Cette distinction paraîtra manichéiste, opposant
des bons et des méchants. Mais de fait, les uns et
les autres, comme toujours quand il s'agit de compétition
pour la survie, défendront leurs propres intérêts,
à travers des stratégies différentes,
fonction de leur situation dans le monde. Il serait simpliste
de prétendre que les gouvernements se trouvent dans
le premier camp et les entreprises privées dans le
second – surtout si l'on considère qu'une part
de l'activité des entreprises consiste à influencer
les gouvernements et que ceux-ci par intérêt
électoral se mettent très souvent à leur
service. On sait ainsi qu'aux Etats-Unis, le complexe militaro-industriel
a défini depuis la fin de la première guerre
mondiale l'essentiel de la politique américaine. Globalement
cependant, la distinction entre public et privé s'impose,
notamment en démocratie où le pouvoir des citoyens,
aussi faible qu'il soit, s'exerce d'abord à l'égard
des gouvernements, par le vote.
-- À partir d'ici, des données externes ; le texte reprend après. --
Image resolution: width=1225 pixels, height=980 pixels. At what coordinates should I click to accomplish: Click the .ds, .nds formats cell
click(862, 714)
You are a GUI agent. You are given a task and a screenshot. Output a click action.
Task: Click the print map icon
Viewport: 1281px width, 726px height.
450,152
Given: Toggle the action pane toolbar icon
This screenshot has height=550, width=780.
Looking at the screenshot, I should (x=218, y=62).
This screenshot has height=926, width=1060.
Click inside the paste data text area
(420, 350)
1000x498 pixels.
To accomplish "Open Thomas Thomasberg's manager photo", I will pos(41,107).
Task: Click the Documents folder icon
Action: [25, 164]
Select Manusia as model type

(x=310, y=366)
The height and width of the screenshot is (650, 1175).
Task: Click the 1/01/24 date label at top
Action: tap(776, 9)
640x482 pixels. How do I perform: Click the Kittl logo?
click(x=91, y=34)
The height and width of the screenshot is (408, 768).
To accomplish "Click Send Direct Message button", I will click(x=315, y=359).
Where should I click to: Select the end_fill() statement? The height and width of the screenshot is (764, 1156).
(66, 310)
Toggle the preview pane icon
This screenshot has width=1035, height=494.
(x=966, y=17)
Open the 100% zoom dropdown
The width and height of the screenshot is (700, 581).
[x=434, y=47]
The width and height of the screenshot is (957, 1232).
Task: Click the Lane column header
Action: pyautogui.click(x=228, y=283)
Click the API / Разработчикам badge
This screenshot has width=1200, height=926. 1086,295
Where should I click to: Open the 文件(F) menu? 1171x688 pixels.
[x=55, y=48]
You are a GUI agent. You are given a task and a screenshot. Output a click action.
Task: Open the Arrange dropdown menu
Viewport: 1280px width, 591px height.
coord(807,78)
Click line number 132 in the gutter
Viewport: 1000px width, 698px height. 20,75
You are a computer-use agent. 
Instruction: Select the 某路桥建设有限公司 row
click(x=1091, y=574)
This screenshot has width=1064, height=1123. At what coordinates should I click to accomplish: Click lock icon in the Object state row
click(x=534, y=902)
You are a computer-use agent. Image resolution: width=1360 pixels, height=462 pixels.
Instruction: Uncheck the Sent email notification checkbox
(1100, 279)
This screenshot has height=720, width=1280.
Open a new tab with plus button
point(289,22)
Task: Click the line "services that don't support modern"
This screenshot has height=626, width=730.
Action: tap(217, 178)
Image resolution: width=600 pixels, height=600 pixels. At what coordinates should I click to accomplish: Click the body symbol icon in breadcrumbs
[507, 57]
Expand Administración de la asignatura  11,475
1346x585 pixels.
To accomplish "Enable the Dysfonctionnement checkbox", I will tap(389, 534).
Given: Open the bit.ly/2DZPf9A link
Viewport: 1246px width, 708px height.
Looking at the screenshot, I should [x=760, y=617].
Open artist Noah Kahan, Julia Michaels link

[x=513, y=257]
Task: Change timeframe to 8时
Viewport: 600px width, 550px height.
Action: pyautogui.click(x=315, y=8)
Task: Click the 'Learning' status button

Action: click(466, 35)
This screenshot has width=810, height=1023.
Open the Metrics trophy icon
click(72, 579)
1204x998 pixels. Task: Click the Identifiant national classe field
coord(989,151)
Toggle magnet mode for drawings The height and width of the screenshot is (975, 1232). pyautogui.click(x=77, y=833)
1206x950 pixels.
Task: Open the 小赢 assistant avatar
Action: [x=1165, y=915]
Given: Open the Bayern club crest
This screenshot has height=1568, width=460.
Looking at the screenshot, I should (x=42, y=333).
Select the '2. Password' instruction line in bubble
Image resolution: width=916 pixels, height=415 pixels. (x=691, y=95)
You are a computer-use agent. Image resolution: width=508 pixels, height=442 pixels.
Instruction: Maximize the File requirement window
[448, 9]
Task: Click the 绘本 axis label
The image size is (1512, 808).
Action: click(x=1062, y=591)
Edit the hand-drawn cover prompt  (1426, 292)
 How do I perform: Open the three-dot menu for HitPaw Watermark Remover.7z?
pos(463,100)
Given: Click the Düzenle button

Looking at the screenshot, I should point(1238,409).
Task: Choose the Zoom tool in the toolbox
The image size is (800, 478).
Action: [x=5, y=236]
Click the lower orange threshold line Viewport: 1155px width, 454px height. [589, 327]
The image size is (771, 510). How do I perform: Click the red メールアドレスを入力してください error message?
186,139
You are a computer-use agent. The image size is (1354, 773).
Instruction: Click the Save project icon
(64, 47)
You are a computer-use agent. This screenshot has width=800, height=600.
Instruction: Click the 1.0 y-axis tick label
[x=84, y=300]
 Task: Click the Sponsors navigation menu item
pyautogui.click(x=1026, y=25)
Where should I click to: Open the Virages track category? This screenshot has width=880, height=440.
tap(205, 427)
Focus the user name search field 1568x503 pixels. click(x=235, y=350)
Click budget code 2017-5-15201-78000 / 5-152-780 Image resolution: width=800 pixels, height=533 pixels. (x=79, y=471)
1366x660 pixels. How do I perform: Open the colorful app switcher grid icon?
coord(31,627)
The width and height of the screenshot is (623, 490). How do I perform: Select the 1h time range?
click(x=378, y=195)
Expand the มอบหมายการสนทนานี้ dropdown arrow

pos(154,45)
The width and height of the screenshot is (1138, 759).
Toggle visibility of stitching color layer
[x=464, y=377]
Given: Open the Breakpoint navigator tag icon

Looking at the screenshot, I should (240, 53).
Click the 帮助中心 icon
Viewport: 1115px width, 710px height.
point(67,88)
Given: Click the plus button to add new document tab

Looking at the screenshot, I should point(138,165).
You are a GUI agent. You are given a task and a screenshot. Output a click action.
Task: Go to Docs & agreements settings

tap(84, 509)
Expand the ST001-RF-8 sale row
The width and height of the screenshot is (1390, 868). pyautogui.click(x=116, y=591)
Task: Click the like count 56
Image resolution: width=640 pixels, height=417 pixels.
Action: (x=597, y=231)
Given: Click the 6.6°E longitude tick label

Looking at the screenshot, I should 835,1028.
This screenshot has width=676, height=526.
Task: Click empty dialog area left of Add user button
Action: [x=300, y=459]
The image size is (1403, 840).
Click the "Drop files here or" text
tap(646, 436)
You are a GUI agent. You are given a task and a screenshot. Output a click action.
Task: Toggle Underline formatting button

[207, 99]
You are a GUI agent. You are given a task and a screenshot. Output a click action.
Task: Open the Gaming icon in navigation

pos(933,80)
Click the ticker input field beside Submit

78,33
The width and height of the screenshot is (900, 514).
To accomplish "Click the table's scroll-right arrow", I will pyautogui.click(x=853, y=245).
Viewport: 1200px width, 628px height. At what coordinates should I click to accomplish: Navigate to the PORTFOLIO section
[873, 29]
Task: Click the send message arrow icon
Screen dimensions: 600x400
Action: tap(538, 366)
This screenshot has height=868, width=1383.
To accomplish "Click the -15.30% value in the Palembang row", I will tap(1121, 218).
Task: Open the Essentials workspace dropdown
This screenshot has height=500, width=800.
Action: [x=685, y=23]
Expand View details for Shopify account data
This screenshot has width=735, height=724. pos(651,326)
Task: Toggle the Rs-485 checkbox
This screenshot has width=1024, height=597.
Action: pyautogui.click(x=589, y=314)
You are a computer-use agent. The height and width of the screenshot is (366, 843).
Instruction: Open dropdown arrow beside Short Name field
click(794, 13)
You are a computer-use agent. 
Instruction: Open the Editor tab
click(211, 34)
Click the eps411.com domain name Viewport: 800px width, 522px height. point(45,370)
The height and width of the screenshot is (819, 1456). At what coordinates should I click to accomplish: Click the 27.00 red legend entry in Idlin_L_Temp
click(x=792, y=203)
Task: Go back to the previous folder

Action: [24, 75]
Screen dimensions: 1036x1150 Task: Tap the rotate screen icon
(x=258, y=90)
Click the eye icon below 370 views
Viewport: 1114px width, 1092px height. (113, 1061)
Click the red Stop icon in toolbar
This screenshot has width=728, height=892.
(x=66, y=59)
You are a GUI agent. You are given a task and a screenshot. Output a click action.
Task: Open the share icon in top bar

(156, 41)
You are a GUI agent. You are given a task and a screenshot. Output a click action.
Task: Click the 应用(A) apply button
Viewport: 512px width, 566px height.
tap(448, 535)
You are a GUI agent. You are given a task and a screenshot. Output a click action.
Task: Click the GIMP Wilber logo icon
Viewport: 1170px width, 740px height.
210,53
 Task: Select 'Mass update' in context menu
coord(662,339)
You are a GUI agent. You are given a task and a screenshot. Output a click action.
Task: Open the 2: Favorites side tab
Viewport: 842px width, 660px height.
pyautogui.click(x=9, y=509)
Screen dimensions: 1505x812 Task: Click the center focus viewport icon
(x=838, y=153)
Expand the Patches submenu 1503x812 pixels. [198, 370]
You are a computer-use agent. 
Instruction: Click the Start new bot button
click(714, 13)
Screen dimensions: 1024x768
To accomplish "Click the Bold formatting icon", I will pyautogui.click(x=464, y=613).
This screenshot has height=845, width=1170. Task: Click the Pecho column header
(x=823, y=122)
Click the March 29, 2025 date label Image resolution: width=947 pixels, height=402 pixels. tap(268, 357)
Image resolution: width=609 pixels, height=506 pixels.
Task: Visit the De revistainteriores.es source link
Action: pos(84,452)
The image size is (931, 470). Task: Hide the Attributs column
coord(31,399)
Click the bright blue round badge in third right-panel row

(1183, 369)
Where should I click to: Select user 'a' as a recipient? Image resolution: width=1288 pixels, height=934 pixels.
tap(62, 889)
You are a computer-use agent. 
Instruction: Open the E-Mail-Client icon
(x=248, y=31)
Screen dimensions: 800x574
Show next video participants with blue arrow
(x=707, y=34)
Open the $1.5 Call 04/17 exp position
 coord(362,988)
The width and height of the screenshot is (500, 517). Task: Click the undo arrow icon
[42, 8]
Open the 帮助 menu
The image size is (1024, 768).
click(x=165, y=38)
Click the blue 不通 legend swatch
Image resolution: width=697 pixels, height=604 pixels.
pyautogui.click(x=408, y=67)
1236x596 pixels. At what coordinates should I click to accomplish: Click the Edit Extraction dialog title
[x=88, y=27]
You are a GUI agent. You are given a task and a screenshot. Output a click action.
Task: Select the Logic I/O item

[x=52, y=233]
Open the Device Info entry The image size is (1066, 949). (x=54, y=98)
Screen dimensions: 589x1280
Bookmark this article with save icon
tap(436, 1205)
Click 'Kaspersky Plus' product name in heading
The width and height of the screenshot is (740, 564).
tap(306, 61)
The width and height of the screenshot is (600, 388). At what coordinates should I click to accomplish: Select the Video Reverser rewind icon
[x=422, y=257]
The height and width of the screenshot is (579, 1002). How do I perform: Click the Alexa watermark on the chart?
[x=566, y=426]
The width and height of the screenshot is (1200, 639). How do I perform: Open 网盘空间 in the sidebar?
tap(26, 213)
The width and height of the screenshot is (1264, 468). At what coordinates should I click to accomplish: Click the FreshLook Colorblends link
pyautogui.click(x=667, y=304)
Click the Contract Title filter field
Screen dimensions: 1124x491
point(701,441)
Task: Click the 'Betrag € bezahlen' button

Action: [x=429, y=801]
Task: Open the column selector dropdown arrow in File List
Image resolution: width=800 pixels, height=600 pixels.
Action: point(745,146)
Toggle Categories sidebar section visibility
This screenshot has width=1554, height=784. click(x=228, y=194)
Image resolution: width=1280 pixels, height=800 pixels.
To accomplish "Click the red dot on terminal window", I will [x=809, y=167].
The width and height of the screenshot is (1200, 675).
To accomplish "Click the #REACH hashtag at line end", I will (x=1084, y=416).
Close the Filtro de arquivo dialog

A l'égard des entreprises,
les citoyens, conditionnés par la publicité,
n'ont qu'un faible pouvoir propre, celui d'acheter ou de ne
pas acheter. Or il est d'un exercice difficile face à
des tentations multiples.
Qui acceptera de limiter les activités
destructrices du milieu terrestre?
Dans la perspective de la crise, il faut tenter de comprendre
comment se forment les opinions, sur le point critique de
savoir s'il faut ou non contrôler les consommations
destructrices du milieu terrestre et les réorienter
vers des activités à faible impact environnemental.
Il est indiscutable que les citoyens capables d'adhérer
à de tels objectifs, que ce soit dans le tiers-monde
ou dans les pays développés, sont très
peu nombreux. Tous les autres, contraints par leur bas niveau
de vie ou soumis aux campagnes publicitaires leur enjoignant
de consommer bien au-delà de leurs besoins primaires,
ne sont guère sensibles aux mises en garde des économistes
et des scientifiques recommandant certaines formes ce que
l'on nomme désormais la décroissance.
On doit admettre que les uns et les autres sont pour le moment
peu nombreux. A l'origine, dans les années 1970, au
sein notamment du Club de Rome, quelques rares économistes
avaient compris que les ressources n'étaient pas illimitées
et avaient donné l'alarme, sans grand succès.
Ils ont été rejoints depuis lors par d'autres,
alertés par les tensions sur certains marchés
de produits alimentaires et de matière première.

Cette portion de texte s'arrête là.